Ultra wealthy millionaires are reducing their exposure to hedge funds, while investing more in publicly traded equities, according a third-quarter report from Tiger 21, a most exclusive investment club.

| BY Adriana Reyneri

Ultra wealthy millionaires are allocating a smaller share of their investable assets to hedge funds, while allocating more to publicly traded equities, according to a third- quarter report from TIGER 21, an exclusive investment club.

TIGER 21 - The Investment Group for Enhance Results in the 21st Century - describes itself as the “premier peer-to-peer learning network for high net worth investors.”  The group’s nearly 200 members, who have at least $10 million in investable assets, collectively manage $18 billion, according to the TIGER 21 website. Entrepreneurs, CEOs, inventors and executives across a broad spectrum of industries make up the diverse group of members, who hold confidential group meetings to share their investing insights. Membership fees run $30,000 a year.

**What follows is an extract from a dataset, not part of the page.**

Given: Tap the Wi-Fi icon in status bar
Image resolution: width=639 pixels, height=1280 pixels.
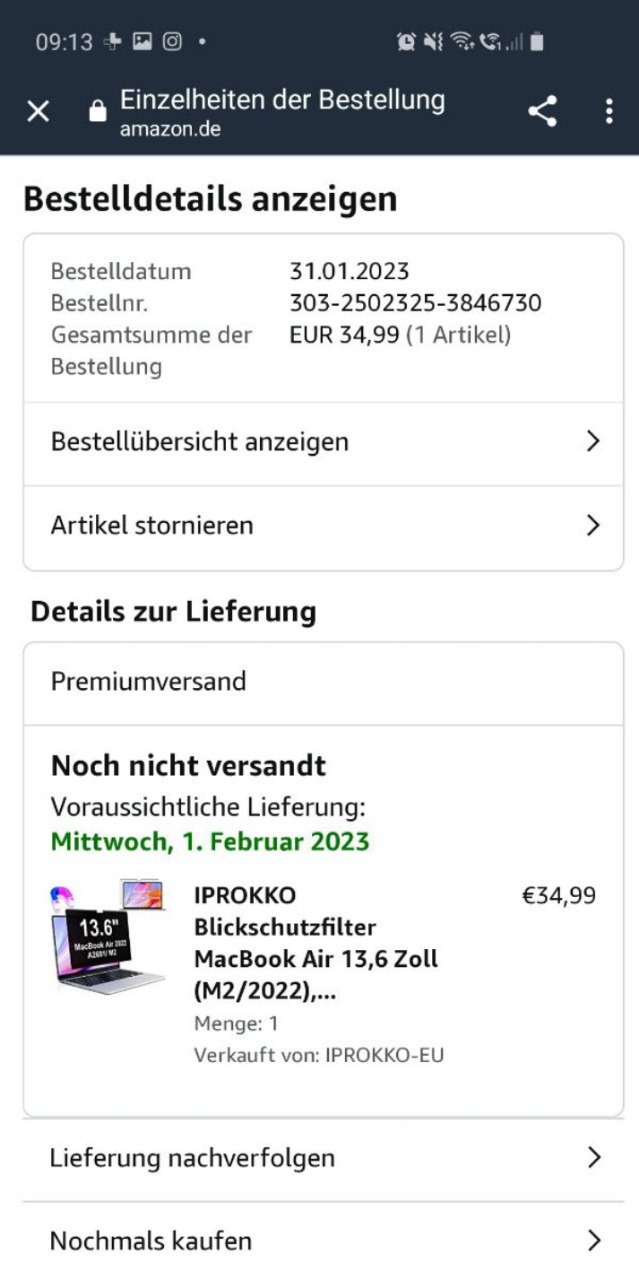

The average TIGER 21 portfolio allocation was largely unchanged from the second to third financial quarters, according to a statement from the group. Roughly one-fourth (23 percent) of investable assets were allocated to publicly traded stocks and another 23 percent were allocated to real estate investments. Private equity accounted for 18 percent of assets, while 13 percent was devoted to cash investments and another 13 percent to fixed-income products. The Tiger 21 Millionaires reduced their investment in hedge funds from 8 percent to 7 percent, while increasing their share of publicly traded equities by an equal amount.

The shift puts hedge fund investment at its lowest level since the first quarter of 2011. Hedge fund investment hit a five-year peak of 12 percent in the fourth quarter of 2007. Exposure to private equity remains at a five-year high, while investment in public equity is trending up. TIGER 21 millionaires had allocated 32 percent of their investable assets to public equity in the third quarter of 2008, but reduced their exposure to 18 percent in the first quarter of 2010.

Ultra wealthy millionaires are most likely to invest in equities in 2013, according to a recently published Millionaire Corner study,$25 Million Plus Investor 2012. More than 62 percent indicated an interest in equities, while 43 percent said they were likely to invest in cash accounts, money market funds and mutual funds. Roughly one-fourth indicated they would invest in hedge funds over the next 12 months, and the average $25 Million Plus investor has sharply reduced his exposure to alternative investments, including hedge funds. The share of ultra-wealthy millionaires who own hedge funds feel from 50 percent in 2010 to 47 percent in 2010, and the average  value of hedge fund investment fell from roughly $4.6 million to $2.8 million.

The majority of $25 Million Plus express a limited appetite for risk, according to our research. More than half (53 percent) describe themselves as moderate and 11 percent say they are conservative. More than half of the ultra-wealthy millionaires say it’s more important that they protect their principal than grow their investments.